Gambian activist awarded for standing against racism


Nyima Jadama, a journalist who dedicates her social life to activism in Germany, has been awarded for her work against racism, exclusion, discrimination, and right-wing extremism in Berlin.

The Silvio Meier Award 2023 was presented to Ms Jadama together with the Peace Train Association on Thursday in an award ceremony that was characterised by a live music performance at the Youth (Resistance) Museum in Berlin.

The award winners were selected by a jury panel consisting of representatives of civil society, public officers in the district office of Friedrichshain-Kreuzberg in Berlin, and the district council of Friedrichshain-Kreuzberg.

“We received numerous award-worthy nominations that reflected the lively and diverse commitment in our district,” said the president of the jury panel, who is also the head of the district assembly of Friedrichshain-Kreuzberg, Mr Werner Heck.

“We are very pleased to be able to honour the journalist and activist, Nyima Jadama, and the Peace Train association, two award winners who are working in different ways for migrants and people with refugee experience, especially young people and children.”

In the award citation, Ms Jadama is recognised for her outstanding commitment, both professionally and voluntarily, against racism and discrimination and for standing up for people of colour who are on the move.

Mr Mathias Hoffman, who nominated Ms Jadama for the award, said he had worked with her in a project called ‘Partnership for Democracy, where they worked against racism and other forms of discrimination in the Friedrichshain-Kreuzberg district of Berlin.

“During this period, I observed many good qualities in Nyima, which is why I nominated her,” he explained. “One of the reasons is that Nyima is able to professionally interact with people of different statuses.” This is amazing because many Germans can only talk to people who are close to them or who are in the same level or social class. But Nyima accepts no class borders; she can talk, with complete respect, with a very poor man, and the next moment she is talking with a very rich woman. And she is emphatic and professional in all her dealings.

Speaking of the award, the elated young lady said that while she was so happy to receive the prize, she never saw it coming.

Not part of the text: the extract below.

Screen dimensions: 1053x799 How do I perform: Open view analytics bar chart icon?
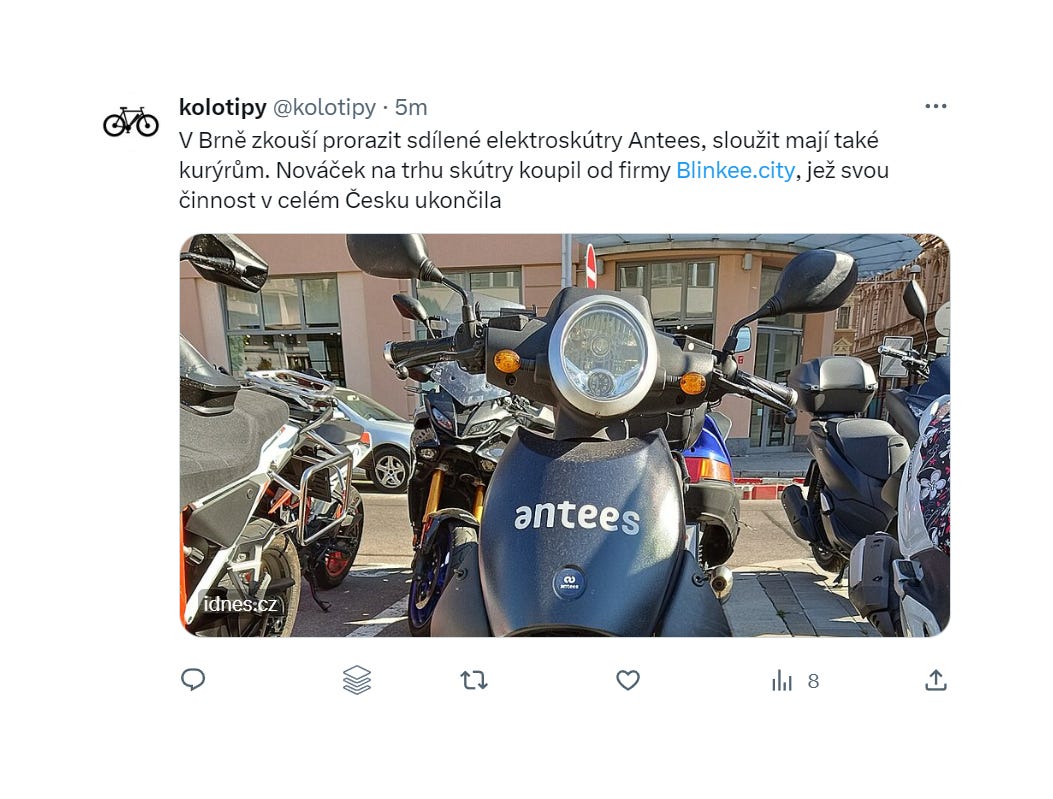[782, 680]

It was out of passion that she chose to stand for refugees and immigrants and against racism and other discrimination against migrants.

“Honestly, I did not expect to receive such an honour at all,” Ms Jadama said. “I did not see it coming because when I do something, I do it wholeheartedly without expecting any honours.” However, I am glad that my work has been recognised not just by the people I support but by the whole community, especially at the district level.”

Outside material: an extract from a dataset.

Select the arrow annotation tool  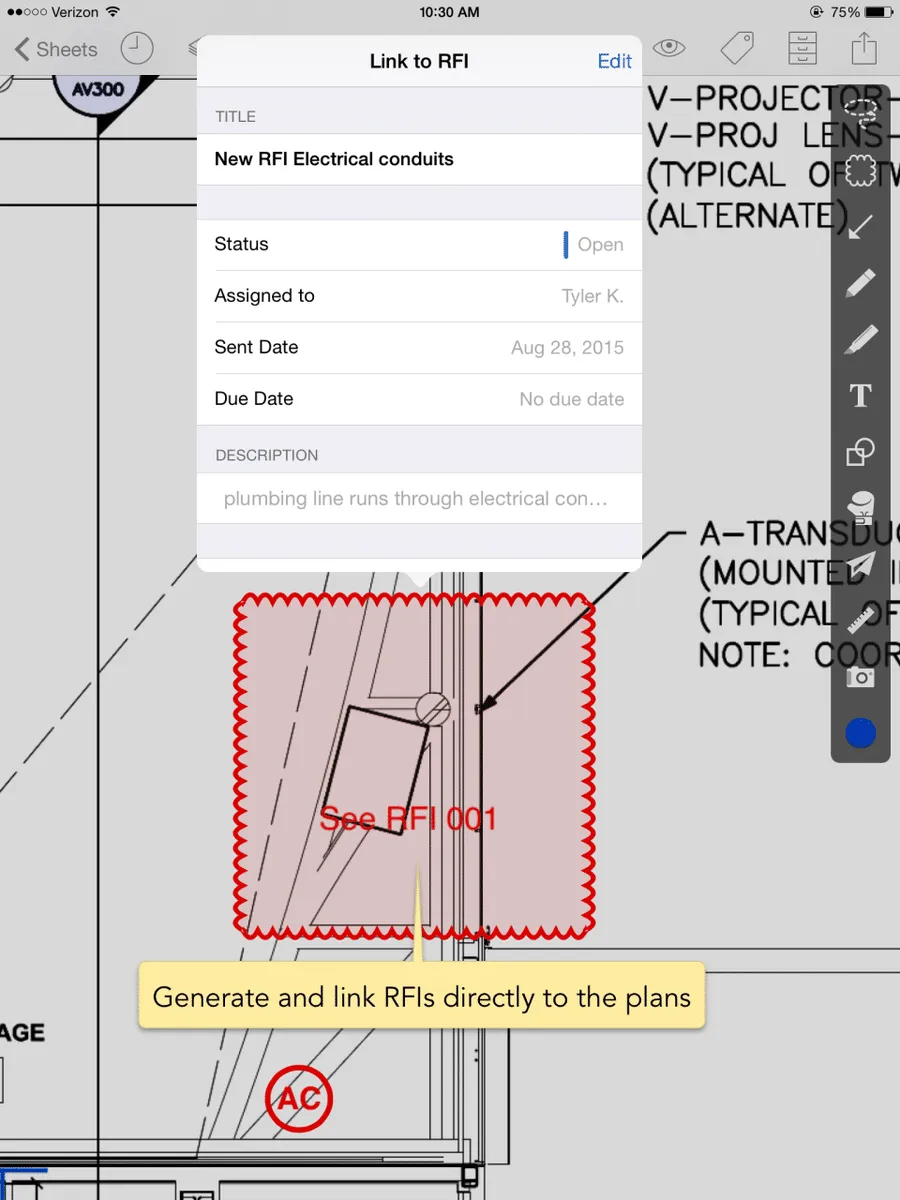pos(861,226)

She dedicated the award to the people she serves: refugees and all other types of immigrants who live with stories of racism and discrimination.

About Nyima

A Gambian by nationality, Nyima Jadama was a practising journalist in The Gambia. She used to write for The Standard newspaper before travelling to Germany in 2015, where she has lived ever since.

In Berlin, she worked, among other things, as a social worker at Gangway e.V., where she offered support to migrants, refugees, and homeless people. Personally, she co-initiated the annual ‘Görli Jam’ music festival at a popular Görlitzer Park in Berlin. She is also the organiser of the annual ‘Kids Bantaba, through which children of African descent are exposed to different African cultures and traditions. And she also voluntarily supports the Gambian Association in Berlin.

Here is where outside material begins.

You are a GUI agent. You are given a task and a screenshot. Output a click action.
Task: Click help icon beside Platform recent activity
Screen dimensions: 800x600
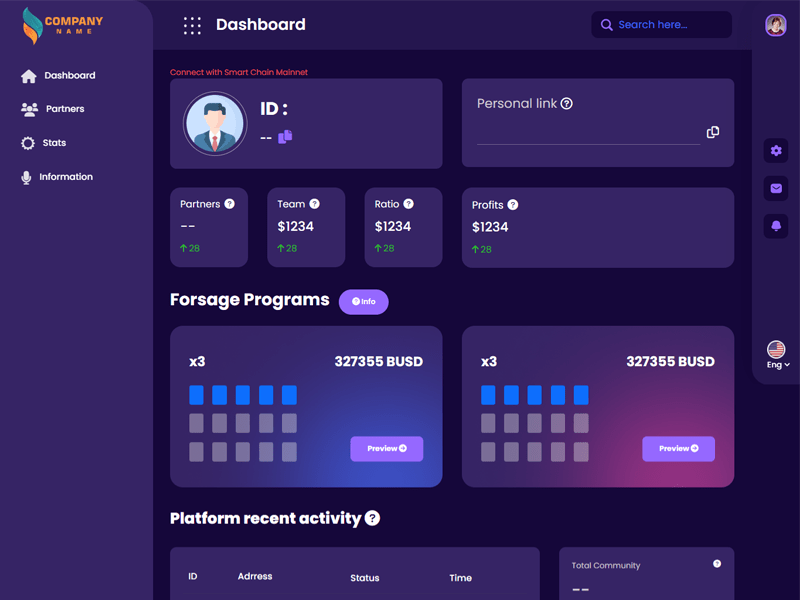coord(372,518)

With her TV show ‘Nyima’s Bantaba’ on ALEX Berlin, a bilingual (German-English) TV, Nyima created a safe place for refugees and migrants to speak on issues of migration, women’s empowerment, culture, racism, and discrimination.

Nyima was named the 2022 African TV Personality of The Year by the African Community in Germany.

In 2021, she was selected as the first refugee advisor for the German government at the ‘High-Level Official Meeting (HLOM)’ in Geneva, Switzerland. She is a member of the Global Refugee-Led Network and a board member of the European Coalition of Migrants and Refugees.

In that same year, she was recognised among the 60 ‘Most Outstanding African Men and Women’ during the pandemic by the African Women in Europe, a network of African women and youth from all over Europe.

The award bears the name of Silvio Meier, a passionate fighter for freedom and political emancipation, and honours individuals, groups, initiatives, or projects that actively campaign or have campaigned in the district of Friedrichshain-Kreuzberg against social paternalism, incapacitation, discrimination, and social and cultural exclusion.

Silvio Meier was a person who courageously stood up for freedom and democracy. He was just as active in the peace and human rights movement in Berlin as he was in his commitment against right-wing extremism. Unfortunately, he was stabbed to death by neo-Nazis in 1992 at the age of 27.

With the Silvio Meier Award, the district of Friedrichshain-Kreuzberg commemorates a courageous person who passionately stood up for tolerance and took a clear stand against right-wing extremism, racism, exclusion, and discrimination. In its 8th year, the Award encourages active, non-violent advocacy for freedom and political or cultural emancipation, regardless of origin, race, or religion.